Hvala lepo, komšija! Bolje Vas našao.


----------



## ProfoundSilence (Dec 26, 2018)

Welcome! you should link your youtube


----------



## whiskers (Dec 26, 2018)

Welcome!


----------



## zygomatic (Dec 26, 2018)

ProfoundSilence said:


> Welcome! you should link your youtube


You mean my YouTube channel, right?


----------



## Casiquire (Dec 26, 2018)

ProfoundSilence said:


> Welcome! you should link your youtube



I'd like to hear it too.


----------



## zygomatic (Dec 27, 2018)

I'm starting out a series of quick tip videos for a particular soft synth. Here it is if you're into that kind of thing. Other stuff on my channel is not for presentation really.


----------



## ptram (Dec 27, 2018)

zygomatic said:


> Hvala lepo, komšija! Bolje Vas našao.


Hey, I feel like when I was listening to the AM radio stations, when I was young here on the opposite side of the Adriatic Sea!

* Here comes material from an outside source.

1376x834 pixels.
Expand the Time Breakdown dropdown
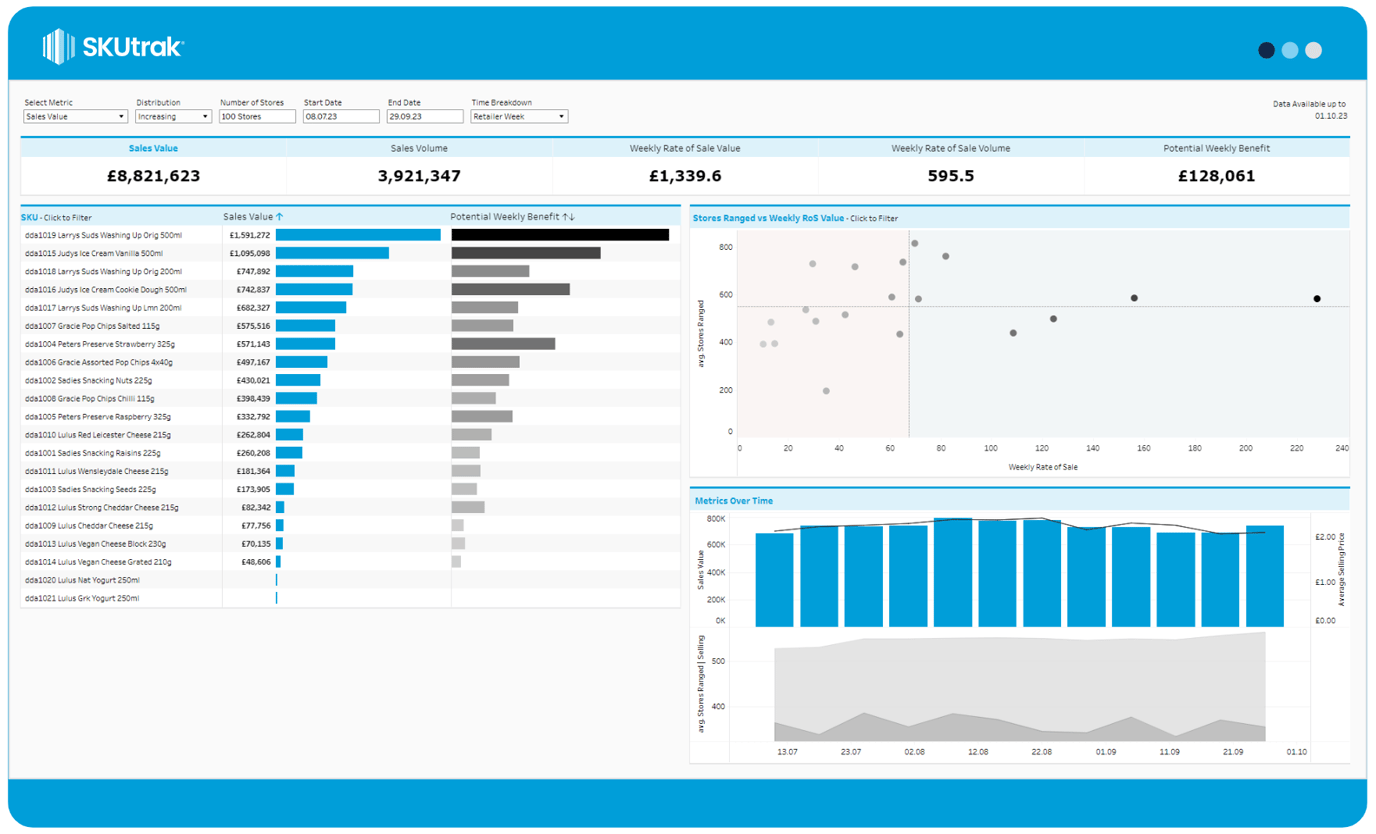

Welcome, and Merry Christmas!

Paolo


----------



## zygomatic (Dec 27, 2018)

Thank you, Paolo!


----------



## Fever Phoenix (Jan 2, 2019)

Hi there!

Greetings from Switzerland!

I always play Basketball with Serbian guys in the park 

Looking forward to visit Serbia one day.

Happy new year and welcome to the forum!


----------



## zygomatic (Jan 3, 2019)

Fever Phoenix said:


> Hi there!
> 
> Greetings from Switzerland!
> 
> ...


Hello, Phoenix! Thank you very much for the warm welcome. I hope you'll get your chance of visiting Serbia.
Happy new year to you, too!


----------



## Morning Coffee (Jan 3, 2019)

Dobar Dan! I'm just starting to get into listening to a Serbian band called, Artan Lili. Have you heard of them?


----------



## zygomatic (Jan 3, 2019)

Morning Coffee said:


> Dobar Dan! I'm just starting to get into listening to a Serbian band called, Artan Lili. Have you heard of them?


Dobar dan to you too! 
I'm not familiar with them to be honest. What kind of music are the playing?


----------



## Morning Coffee (Jan 3, 2019)

I'd say they are alternate style rock/pop band.

Is it snowing in your part of the world right now? I am in the middle of summer here in the southern hemisphere!


----------



## zygomatic (Jan 3, 2019)

Morning Coffee said:


> I'd say they are alternate style rock/pop band.


I just might give them a listen even though it's not my preference. 


> Is it snowing in your part of the world right now? I am in the middle of summer here in the southern hemisphere!


See for yourself...


----------



## Morning Coffee (Jan 3, 2019)

Ha! Cool! Super! That is beautiful, I have never experienced real snow in my life. Cheers for that!


----------



## zygomatic (Jan 3, 2019)

Morning Coffee said:


> I have never experienced real snow in my life.


Really? Where are you from?


----------



## Morning Coffee (Jan 3, 2019)

Australia.


----------



## zygomatic (Jan 3, 2019)

Morning Coffee said:


> Australia.


Wooooow! I envy you honestly! You're a lucky man.


----------